The companies paint dire scenarios where new rules would lead to networks getting clogged with spam and too much video content, slowing down service for all users.

"It's not cost-effective for the big network operators to play in rural [markets] in the first place, and if they take federal money that comes with all these strings attached to it, they are opening themselves up to being regulated even further," said Roger Entner, head of communications research for Nielsen IAG.

McCormick said net-neutrality conditions on the grants are fuzzy and may give network operators pause before investing in long and expensive projects that could end up in a tangle of technical and legal hang-ups over how the firms oversee their networks.

"Clearly, it's causing potential applicants to reflect upon the uncertainties," McCormick said.

Verizon said it decided not to apply before conditions were announced. Comcast, which mainly serves urban and suburban areas, said it would also abstain. AT&T said that it likely would not apply but that it is open to partnership with state and local governments who win the grants.

Corporate officials have also said it would look bad for a company like AT&T or Comcast to come to the government with hat in hand when they are among the few companies in the economy flush with billions of dollars in cash reserves.

One official at a large network operator said on the condition of anonymity that once taken, government funds incite a "mob mentality" that could preclude sponsoring golf tournaments or giving executives bonuses, for fear of political backlash.

Some public advocates and analysts say the carriers never had a compelling reason to seek the grants.

"They weren't going to apply," said Ben Scott, head of policy at public advocacy group Free Press. "They are using this as an opportunity to grandstand against net neutrality."
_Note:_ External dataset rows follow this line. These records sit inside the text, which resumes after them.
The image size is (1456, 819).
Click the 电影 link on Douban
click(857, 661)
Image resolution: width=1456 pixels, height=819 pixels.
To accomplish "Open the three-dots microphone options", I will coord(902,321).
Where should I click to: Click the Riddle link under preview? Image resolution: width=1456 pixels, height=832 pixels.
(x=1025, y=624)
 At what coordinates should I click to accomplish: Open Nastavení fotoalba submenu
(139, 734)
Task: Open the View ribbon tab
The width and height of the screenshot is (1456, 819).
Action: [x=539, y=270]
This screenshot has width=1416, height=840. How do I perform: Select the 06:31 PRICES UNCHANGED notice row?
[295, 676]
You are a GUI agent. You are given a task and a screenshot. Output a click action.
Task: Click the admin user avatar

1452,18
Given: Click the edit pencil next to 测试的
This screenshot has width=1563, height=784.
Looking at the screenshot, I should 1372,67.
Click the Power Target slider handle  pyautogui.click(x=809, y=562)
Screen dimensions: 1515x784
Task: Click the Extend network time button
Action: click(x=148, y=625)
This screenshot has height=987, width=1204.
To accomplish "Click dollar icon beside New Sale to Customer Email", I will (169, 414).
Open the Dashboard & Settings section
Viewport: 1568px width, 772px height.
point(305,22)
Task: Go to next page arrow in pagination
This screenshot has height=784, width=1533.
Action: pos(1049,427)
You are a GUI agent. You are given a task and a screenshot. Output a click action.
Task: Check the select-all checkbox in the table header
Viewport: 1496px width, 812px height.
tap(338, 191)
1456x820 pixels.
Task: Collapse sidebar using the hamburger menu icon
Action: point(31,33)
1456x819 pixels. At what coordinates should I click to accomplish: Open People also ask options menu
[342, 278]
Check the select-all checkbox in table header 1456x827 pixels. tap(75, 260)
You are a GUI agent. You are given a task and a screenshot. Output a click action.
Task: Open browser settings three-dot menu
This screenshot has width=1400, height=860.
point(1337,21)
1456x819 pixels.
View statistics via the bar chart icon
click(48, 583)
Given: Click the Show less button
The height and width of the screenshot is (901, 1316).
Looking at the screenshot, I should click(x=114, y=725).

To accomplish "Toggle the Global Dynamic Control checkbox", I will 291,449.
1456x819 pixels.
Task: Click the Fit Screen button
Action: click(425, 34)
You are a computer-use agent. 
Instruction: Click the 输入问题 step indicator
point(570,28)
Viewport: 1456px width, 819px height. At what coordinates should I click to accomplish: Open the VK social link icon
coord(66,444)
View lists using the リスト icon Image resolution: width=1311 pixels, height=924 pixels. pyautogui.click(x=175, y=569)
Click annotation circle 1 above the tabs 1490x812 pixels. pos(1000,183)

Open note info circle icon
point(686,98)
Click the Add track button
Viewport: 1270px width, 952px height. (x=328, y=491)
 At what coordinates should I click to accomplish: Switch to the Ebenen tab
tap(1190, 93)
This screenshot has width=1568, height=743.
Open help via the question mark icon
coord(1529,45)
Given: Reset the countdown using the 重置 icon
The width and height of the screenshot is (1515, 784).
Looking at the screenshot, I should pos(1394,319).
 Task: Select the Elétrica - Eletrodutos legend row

Rebecca Arbogast, head of tech-policy research at Stifel Nicolaus, notes that the biggest carriers would be less inclined to deploy networks in rural areas because there is not enough demand to justify the ongoing financial investments. She said the companies should have expected stronger net-neutrality conditions because it was mandated by Congress in the stimulus act.

"With a few exceptions, the net-neutrality provisions were not a great departure from what I think was already out there and is consistent with the path that most recognize we were already headed down," Arbogast said.

The Commerce and Agriculture departments, which are handing out a total of $7.2 billion in broadband stimulus grants through 2011, say the plan to bring high-speed Internet to the hinterlands and urban poor can be accomplished without the big carriers. Companies like wireless broadband provider Clearwire and small cable and telecom operators may introduce more competition into the industry by using the funds to build networks that could compete with AT&T, Verizon and Comcast, analysts and government officials say.

"I think if the big carriers want to participate and play by the rules, great. If not, I'm not that concerned," said Mark Seifert, a senior adviser for the National Telecommunications and Information Administration, which is overseeing grants for the Commerce Department.

Seifert said the rules for broadband grants were not written to favor any size or kind of network operator. Further, the $7.2 billion is not intended to complete Obama's goal of spreading broadband to every home; rather, it is a "down payment" on a larger plan being crafted by the FCC, he said.